Back in the city, refinement and small portions are the name of the game in dining districts like Darling Harbor and Surry Hills. Sydney’s Fish Market amps up the energy with multiple stalls of live seafood and made-to-order lunches. In the wee hours of the morning you might find yourself in the Rocks district; just start at the Argyle and see what happens.
Don’t leave without: climbing the Sydney Harbor Bridge. It’s an expensive, vaguely terrifying, once in a lifetime situation, but three hours, 1,332 steps, and 360-degree views later, you’ll be glad you did it.
Byron BayNew South Wales
The emphasis in Byron is all-natural everything: the food is organic, the restaurants are farm-to-table, cannabis wafts through the air, and many of the beaches have unofficial clothing-optional zones. With some of the best surf in Australia, even for beginners, locals and tourists alike flock to this idyllic seaside town in an attempt to catch a wave. Family run surf schools like Blackdog Surfing make picking up a board as easy as joining the nightly drum circle. Sitting on Australia’s most easterly point, rise with the sun at Cape Byron and you’ll be among the first to see the light of day.
Don’t leave without: boarding the Happy Coach to Funky Town. This tie-dyed, cannabis-clouded hippie bus leaves Byron Bay on the daily for a 75-minute ride to Nimbin. Full of funky 60’s style craft shops, bakeries, and novelty stores, Nimbin’s main drag proudly showcases the drug-friendly lifestyle this community is known for. Legal or otherwise, there isn’t much you can’t get your hands on here. Buyer beware: doses may be higher than expected.

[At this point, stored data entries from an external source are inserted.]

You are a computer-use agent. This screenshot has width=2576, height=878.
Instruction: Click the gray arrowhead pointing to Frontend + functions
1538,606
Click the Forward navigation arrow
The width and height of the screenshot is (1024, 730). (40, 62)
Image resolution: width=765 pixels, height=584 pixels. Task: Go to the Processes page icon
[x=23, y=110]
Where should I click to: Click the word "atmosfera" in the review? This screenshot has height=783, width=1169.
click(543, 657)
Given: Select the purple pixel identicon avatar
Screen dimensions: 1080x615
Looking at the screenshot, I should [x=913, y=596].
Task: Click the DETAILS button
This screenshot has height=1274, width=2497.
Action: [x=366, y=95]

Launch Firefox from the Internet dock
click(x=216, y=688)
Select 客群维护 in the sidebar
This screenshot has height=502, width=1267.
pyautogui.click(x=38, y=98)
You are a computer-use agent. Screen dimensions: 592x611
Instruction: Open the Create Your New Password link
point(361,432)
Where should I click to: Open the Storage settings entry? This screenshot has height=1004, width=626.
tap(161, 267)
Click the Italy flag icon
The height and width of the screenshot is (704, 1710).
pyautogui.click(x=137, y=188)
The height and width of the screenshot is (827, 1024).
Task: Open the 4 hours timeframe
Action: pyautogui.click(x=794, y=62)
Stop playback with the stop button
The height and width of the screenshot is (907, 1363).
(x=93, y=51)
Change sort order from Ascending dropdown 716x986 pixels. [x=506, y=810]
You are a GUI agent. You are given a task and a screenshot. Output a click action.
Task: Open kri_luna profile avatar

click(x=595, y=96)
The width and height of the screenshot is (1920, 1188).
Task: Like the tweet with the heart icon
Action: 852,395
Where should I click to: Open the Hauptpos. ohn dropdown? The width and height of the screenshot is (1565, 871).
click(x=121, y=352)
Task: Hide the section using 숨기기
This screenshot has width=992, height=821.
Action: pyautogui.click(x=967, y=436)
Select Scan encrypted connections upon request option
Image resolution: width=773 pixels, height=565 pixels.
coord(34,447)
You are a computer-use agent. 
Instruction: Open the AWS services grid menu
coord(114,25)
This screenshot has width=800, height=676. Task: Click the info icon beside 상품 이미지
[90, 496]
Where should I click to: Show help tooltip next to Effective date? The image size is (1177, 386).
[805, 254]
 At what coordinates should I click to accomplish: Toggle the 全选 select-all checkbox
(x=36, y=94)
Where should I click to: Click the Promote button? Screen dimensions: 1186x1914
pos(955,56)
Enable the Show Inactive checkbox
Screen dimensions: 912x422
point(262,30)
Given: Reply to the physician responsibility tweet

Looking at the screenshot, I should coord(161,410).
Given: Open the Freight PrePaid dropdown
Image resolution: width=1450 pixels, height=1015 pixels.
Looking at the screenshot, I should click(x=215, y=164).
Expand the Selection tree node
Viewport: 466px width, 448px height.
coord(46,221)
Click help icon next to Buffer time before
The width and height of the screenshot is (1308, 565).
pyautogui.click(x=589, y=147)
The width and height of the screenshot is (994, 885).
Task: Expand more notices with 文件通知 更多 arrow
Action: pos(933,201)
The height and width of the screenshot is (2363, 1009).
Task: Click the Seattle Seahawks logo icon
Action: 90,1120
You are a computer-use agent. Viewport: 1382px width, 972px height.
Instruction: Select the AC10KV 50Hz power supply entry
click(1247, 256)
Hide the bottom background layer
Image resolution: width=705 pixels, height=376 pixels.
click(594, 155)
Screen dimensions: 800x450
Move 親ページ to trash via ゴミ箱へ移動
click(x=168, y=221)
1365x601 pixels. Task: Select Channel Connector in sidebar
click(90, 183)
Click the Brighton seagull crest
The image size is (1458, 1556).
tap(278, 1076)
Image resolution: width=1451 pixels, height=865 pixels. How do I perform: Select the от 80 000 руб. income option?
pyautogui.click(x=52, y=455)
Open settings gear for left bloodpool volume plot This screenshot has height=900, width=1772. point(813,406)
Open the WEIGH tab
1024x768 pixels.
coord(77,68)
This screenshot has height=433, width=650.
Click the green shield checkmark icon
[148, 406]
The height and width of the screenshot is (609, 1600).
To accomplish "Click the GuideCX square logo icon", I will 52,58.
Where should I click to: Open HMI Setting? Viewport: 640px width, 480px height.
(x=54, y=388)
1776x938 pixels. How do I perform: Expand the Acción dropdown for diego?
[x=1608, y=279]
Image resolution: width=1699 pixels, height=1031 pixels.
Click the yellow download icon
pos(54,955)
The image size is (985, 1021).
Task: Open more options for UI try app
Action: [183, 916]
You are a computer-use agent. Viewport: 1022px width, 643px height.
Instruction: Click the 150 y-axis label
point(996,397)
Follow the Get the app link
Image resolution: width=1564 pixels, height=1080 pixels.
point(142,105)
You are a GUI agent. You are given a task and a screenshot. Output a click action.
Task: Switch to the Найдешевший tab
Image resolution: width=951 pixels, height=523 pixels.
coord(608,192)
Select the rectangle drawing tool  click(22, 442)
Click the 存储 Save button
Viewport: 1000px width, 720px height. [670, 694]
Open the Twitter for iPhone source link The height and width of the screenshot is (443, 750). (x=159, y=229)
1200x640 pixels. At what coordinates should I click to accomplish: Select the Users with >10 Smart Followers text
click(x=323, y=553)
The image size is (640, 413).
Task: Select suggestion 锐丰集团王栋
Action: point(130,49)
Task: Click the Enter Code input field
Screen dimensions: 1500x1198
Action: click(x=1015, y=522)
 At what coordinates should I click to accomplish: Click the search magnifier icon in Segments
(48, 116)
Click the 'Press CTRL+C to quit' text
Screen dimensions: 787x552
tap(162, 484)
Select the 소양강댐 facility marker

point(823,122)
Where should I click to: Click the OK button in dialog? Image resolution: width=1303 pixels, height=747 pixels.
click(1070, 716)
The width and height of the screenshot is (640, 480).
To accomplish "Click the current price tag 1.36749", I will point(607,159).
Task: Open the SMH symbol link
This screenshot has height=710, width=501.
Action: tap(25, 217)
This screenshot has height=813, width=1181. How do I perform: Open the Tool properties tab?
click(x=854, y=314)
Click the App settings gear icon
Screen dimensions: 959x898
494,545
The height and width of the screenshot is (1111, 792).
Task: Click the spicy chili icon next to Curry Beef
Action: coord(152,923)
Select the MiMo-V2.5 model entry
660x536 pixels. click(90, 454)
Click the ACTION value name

South of Melbourne, the island of Tasmania was founded by the British in 1804 as a penal colony. Today, its capital boasts a thriving craft cocktail scene, locally brewed beers, boundary-pushing art (the Museum of Old and New Art features a giant wall display of vagina molds), and superb local produce. With a four-season climate and seafood rich waters, Hobart grows the best… everything. Cherries, honey, black truffle, saffron, olives, and cheese are just a few Tasmanian specialties. Local chefs spin fresh ingredients with Japanese, Greek, South American, and even Indian influences. At Templo, a seven-course seasonal chef’s menu sources all ingredients within a 30 miles radius of the restaurant.
National parks make up 42% of the island, so when you’re not eating you should be exploring this magnificent landscape. Consistently topping the list of Australia’s most beautiful beaches, Wineglass Bay is worth the two hour hike it takes to reach it.
Don’t leave without: seeing the massive, otherworldly sea cliffs that surround Bruny Island. An easy boat tour from Hobart will have you fast jetting your way from one sea arch to the next. You’ll probably spot dolphins and sea lions on the journey.